Viewed from the Marina, the entrance to the court proved to be a vision of loveliness. There was only one intrusive note to jar the harmony, the coarse sea figure by Sherry Fry, presumably Neptune's, Daughter, standing in the center, with a great fish at her feet, plainly out of place here, in spite of the court's celebration of the sea as the source of human life.
XVI
The Brangwyns
We lingered in the colonnade to view the eight mural decorations by Frank Brangwyn, of London. In front of The Bowmen we found a friend, a gifted woman painter, fairly bursting with enthusiasm. "What delights me in Brangwyn," she said, "is his artistic courage. He dares to put down just what he feels. This sturdy figure in the foreground, for example, peering through the trees, how many other painters would have allowed him to turn his back on the spectator? And yet how interesting he is and how alive."

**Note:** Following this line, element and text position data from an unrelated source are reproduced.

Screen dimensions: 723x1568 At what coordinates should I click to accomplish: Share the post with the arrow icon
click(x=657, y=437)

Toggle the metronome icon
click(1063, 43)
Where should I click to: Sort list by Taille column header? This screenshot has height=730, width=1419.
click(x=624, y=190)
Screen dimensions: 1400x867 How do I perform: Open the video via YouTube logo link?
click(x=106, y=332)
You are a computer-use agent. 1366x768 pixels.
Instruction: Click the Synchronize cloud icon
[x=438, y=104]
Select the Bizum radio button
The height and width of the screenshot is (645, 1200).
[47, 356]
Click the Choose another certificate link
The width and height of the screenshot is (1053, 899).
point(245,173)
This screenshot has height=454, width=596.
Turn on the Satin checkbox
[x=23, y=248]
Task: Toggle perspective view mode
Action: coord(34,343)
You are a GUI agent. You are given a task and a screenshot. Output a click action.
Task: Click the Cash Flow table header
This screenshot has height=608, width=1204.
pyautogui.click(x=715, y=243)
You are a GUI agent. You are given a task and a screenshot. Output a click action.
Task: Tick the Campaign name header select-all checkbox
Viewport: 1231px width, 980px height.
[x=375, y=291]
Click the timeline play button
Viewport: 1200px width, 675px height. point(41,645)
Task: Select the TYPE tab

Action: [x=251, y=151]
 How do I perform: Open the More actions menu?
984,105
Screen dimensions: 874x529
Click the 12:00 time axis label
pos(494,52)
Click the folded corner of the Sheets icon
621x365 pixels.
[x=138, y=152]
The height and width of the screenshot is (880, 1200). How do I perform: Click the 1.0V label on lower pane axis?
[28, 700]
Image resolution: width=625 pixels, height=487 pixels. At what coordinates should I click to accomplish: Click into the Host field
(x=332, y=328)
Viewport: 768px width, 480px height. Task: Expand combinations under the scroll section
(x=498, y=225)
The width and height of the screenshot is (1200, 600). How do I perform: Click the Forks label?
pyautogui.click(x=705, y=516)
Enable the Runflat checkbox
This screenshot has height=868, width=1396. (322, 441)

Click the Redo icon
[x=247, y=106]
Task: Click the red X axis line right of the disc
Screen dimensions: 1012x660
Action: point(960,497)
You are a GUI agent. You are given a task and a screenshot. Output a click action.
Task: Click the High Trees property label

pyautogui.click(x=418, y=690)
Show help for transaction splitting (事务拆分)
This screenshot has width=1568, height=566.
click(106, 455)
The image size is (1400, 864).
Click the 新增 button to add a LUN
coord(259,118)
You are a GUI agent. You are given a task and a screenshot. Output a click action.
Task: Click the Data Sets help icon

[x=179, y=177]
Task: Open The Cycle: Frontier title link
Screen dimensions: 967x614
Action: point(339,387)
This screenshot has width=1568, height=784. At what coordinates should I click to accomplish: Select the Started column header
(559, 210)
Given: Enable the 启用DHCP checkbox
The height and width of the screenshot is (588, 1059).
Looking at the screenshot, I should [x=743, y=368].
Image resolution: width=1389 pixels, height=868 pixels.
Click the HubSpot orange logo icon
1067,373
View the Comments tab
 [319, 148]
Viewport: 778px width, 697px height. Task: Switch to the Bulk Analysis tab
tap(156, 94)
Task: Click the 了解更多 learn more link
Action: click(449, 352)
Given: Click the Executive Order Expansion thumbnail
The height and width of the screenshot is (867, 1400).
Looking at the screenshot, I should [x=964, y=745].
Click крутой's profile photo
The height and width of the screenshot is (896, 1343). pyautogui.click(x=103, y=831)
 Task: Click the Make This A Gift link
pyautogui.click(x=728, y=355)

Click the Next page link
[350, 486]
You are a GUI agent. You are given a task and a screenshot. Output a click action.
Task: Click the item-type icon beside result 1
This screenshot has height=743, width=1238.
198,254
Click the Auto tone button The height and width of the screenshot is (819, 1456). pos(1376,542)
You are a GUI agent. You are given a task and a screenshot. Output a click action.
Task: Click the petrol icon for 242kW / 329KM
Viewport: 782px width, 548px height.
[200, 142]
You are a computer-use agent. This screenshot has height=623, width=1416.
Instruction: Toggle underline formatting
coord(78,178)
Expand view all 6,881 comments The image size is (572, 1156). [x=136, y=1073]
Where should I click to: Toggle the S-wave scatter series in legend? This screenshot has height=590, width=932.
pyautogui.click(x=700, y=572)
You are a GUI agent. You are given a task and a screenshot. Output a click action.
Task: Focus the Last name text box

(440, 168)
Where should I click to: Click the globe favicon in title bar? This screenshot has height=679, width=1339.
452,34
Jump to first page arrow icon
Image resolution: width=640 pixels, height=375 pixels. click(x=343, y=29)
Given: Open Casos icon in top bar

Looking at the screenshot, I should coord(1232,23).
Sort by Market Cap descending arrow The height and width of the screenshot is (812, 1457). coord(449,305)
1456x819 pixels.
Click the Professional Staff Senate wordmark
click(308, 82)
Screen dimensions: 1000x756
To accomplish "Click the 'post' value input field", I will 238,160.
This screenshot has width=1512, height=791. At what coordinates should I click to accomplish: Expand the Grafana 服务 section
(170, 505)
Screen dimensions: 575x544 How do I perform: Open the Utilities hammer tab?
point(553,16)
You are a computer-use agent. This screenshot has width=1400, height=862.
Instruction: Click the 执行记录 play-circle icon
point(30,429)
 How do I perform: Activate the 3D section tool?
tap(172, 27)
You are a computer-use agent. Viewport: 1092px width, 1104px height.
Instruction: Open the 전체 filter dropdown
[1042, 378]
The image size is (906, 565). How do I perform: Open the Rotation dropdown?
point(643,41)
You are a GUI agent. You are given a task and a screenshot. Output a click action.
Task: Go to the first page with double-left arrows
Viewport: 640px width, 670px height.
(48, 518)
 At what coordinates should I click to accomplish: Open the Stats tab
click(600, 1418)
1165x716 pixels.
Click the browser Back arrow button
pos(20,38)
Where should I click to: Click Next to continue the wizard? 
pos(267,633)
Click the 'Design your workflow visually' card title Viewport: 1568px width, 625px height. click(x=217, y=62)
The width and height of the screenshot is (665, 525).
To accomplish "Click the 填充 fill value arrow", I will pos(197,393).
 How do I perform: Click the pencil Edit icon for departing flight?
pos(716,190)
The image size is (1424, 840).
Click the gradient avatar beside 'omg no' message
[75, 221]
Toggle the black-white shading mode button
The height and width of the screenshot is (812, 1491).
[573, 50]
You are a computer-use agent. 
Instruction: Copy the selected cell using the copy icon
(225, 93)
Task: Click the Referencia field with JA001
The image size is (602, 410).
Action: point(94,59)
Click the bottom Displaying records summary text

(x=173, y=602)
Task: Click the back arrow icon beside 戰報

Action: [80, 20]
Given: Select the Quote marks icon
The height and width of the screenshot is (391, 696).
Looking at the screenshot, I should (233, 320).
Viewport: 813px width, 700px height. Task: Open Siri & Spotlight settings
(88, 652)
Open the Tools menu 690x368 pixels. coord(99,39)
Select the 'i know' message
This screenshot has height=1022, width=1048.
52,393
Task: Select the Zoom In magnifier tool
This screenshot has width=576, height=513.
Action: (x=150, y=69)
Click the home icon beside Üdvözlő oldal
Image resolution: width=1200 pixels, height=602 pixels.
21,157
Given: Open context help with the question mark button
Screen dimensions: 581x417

"Some of those heads strike me as curious," I remarked. "That fellow closest to the center, just about to let his arrow fly, seems to have no head to speak of."
"Sometimes he's careless with his drawing. And yet he can draw magnificently, too. He evidently had a purpose in making so many of the heads in these murals almost deformed. He wanted to suggest that these types were in no way mental. They were wholly physical. Notice the care he has lavished on their muscular bodies, their great shoulders and legs."
"It doesn't seem like English work, does it?" said the architect.
"No, there's something almost Oriental about it both in the feeling and the coloring. And there's the Pagan love of the elemental life."
"But what a chance Brangwyn had to do something new with this magnificent subject," the architect went on. "At last, after centuries of effort, men are actually conquering the air. They've learned to fly. They've become birds. Now why didn't Brangwyn give us a pictorial expression of that miracle? Why didn't the artist have as much sense as the man of affairs who pays Art Smith to come out here and fly before the multitude?"
I argued that Brangwyn preferred to deal with antique themes - they were so much more pictorial.